2. Relationships are an operational capability.

One of the strongest messages from participants was that resilience depends as much on relationships as it does on technology. Trusted relationships enable organizations to share information more quickly, coordinate more effectively during incidents, and solve problems collaboratively before they become crises. Those relationships cannot be built during an emergency; they must be established beforehand.

Throughout the symposium, experts repeatedly highlighted 1) the value of bringing together practitioners who might not otherwise have opportunities to engage with one another in order to build trust and 2) the need for different sectors and job roles to learn to speak each other’s language…perhaps not fluently, but well enough to work together – before a crisis occurs.

3. Practitioners want practical solutions, not just more reports and technology tools.

Across every panel, attendees emphasized the need for practical, operational guidance – and in some cases, the simpler the better.

Organizations are looking for:

  • Proven practices

  • Templates and playbooks

  • Exercises

  • Case studies

  • Examples of what works

While frameworks and policy remain important, participants consistently expressed a desire for resources that help them implement resilience strategies within their own organizations. Another point surfaced repeatedly: organizations don't necessarily need more guidance—they need help finding and applying the guidance that already exists. In other words, members aren't asking CXC to reinvent the wheel. They're asking us to help identify which wheels actually work. CXC has heard the message loud and clear: curate, don't duplicate.

4. When it comes to AI, existing security frameworks can be adapted, not just replaced. 

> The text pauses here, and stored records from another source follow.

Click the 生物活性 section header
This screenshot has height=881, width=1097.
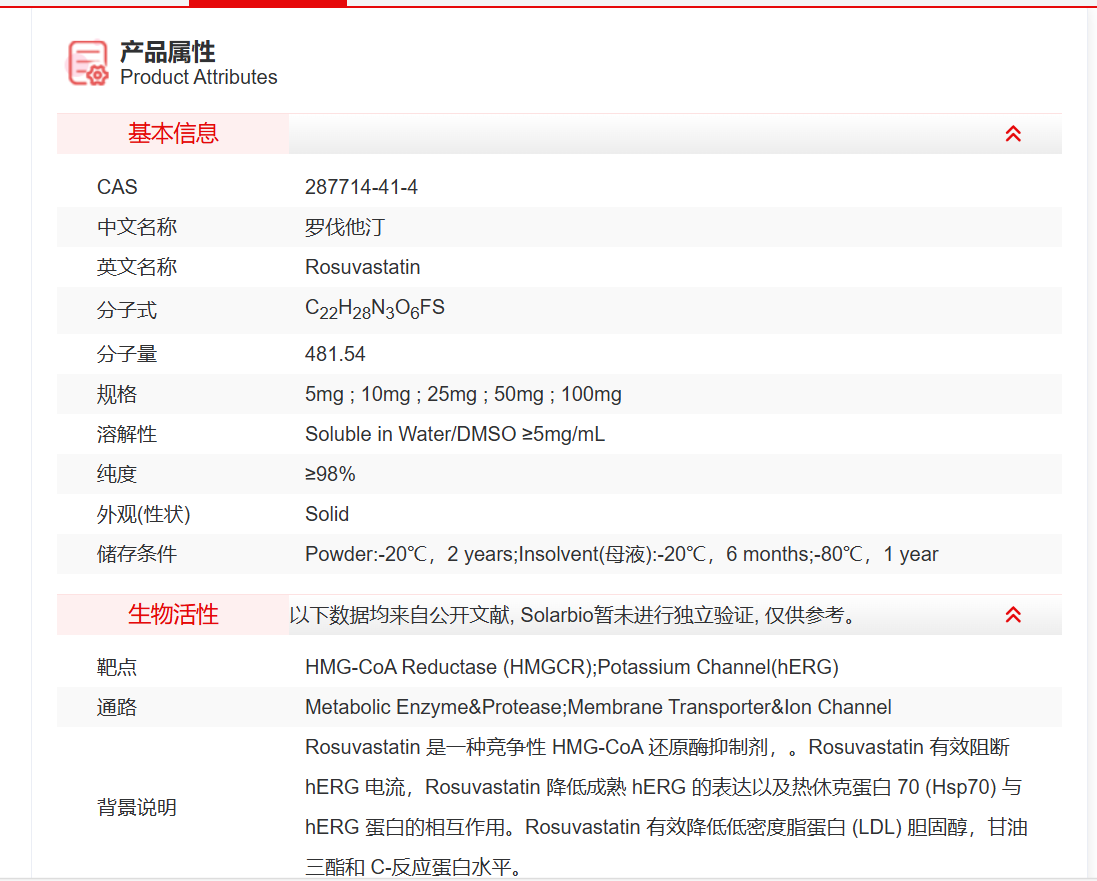172,615
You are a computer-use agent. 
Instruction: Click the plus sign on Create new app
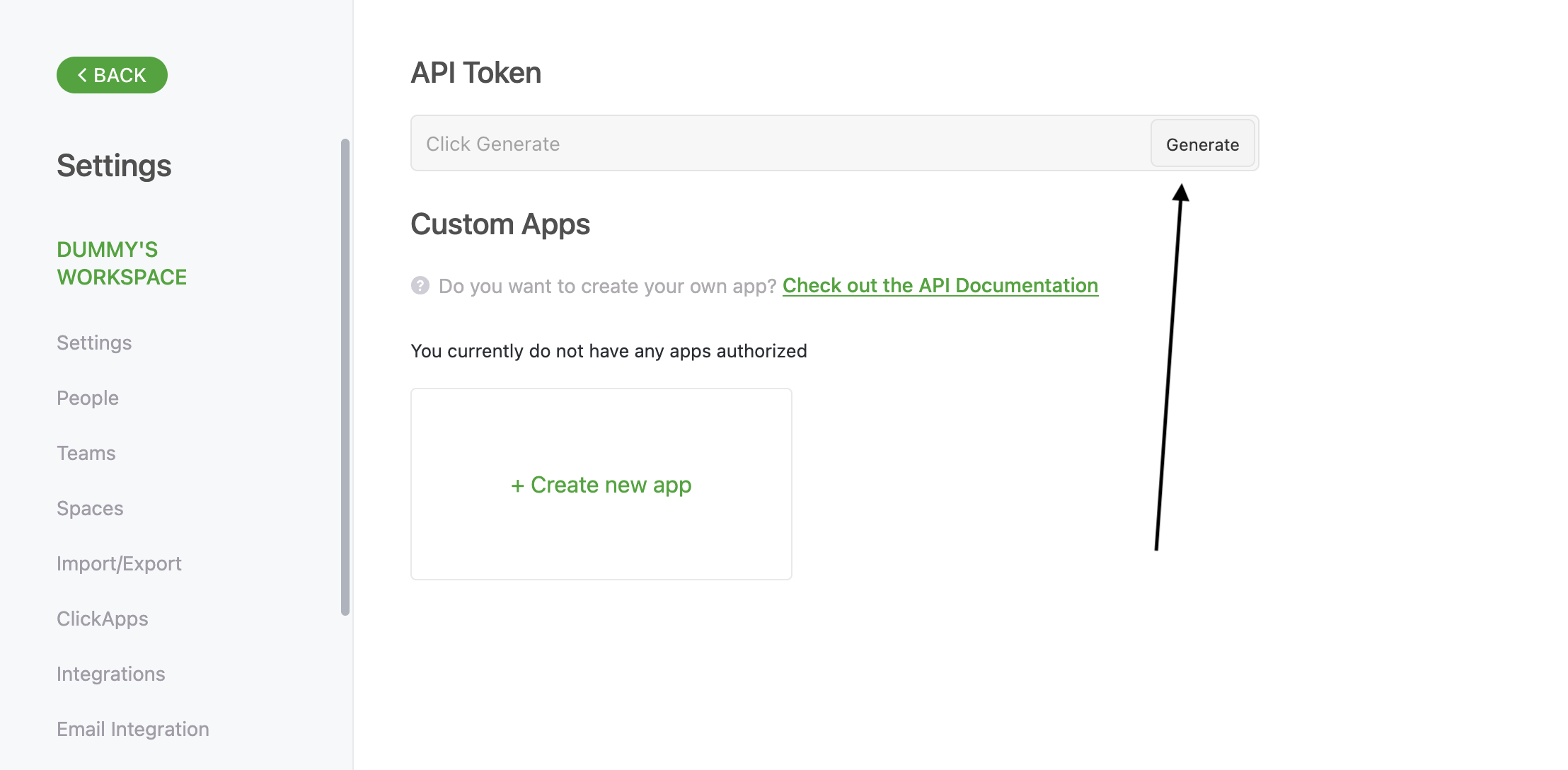[517, 485]
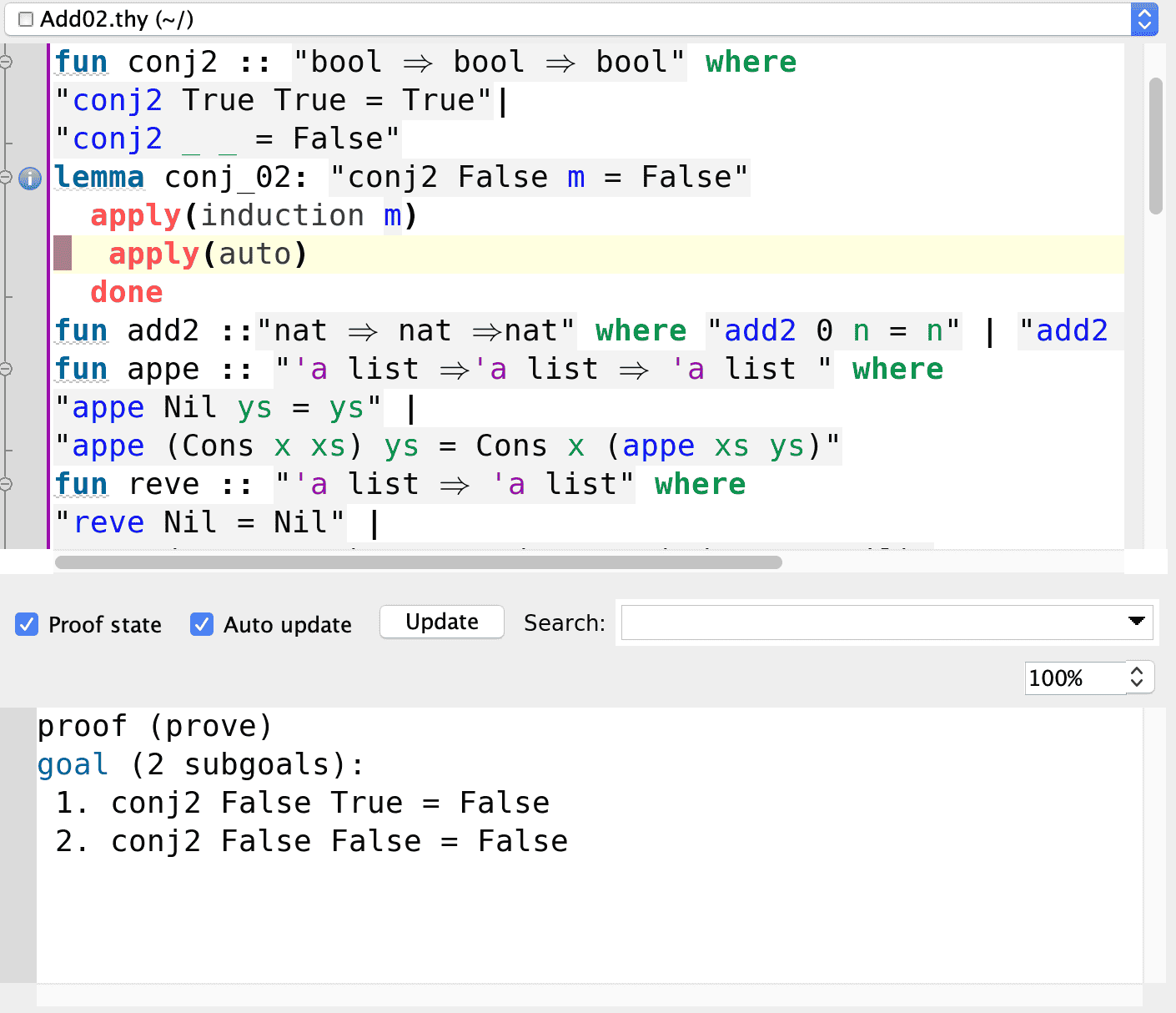Uncheck the Proof state checkbox
Viewport: 1176px width, 1013px height.
pos(27,624)
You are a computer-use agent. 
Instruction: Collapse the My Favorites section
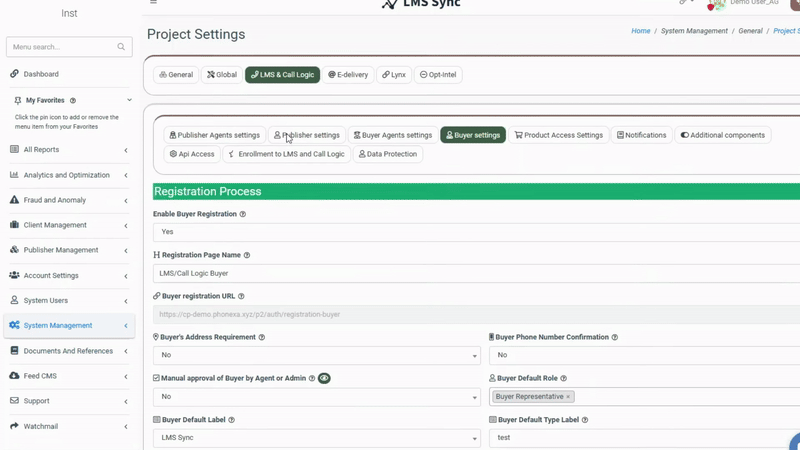pos(129,100)
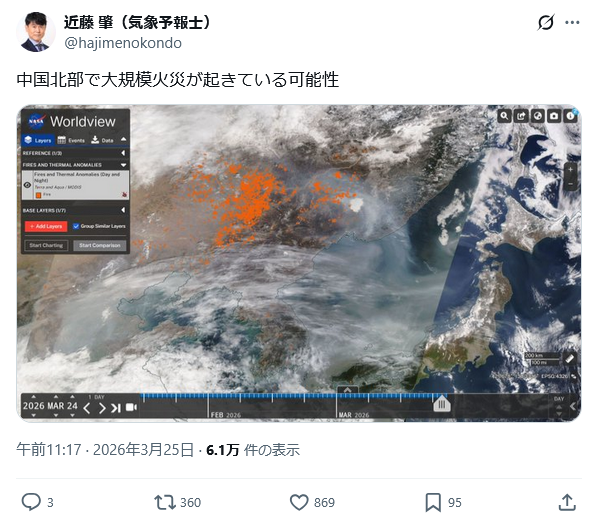Switch to the Data tab

tap(102, 140)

Artificial intelligence generated some of the day's most active discussion.  Acknowledging that hosting AI in our critical systems is no longer a “choice,”, conversations focused on how organizations can adopt the technology responsibly while managing new operational risks and dependencies. Many noted that existing cybersecurity and risk management principles remain highly relevant—they simply need to be adapted for rapidly evolving technologies. Participants discussed the importance of establishing governance, clarifying accountability, and translating technical AI issues into practical decisions for executives and operators. Perhaps the bigger challenge isn't technical—it's organizational. Who owns AI risk? Who decides what's acceptable? And how do technical experts translate AI risks into decisions executives can act on?

5. Cross-sector thinking is a must-have in resilience planning.

Perhaps the clearest takeaway from the symposium was that no single organization—or even a single sector—can solve today's resilience challenges alone. Participants repeatedly identified opportunities to strengthen collaboration across and between industry, government, and academia while improving communication across critical infrastructure sectors.


In the coming weeks, CXC will be hosting a follow-up session with sponsors and board members to identify and prioritize projects in the cross-sector space. A full report on the symposium will be available for CXC members.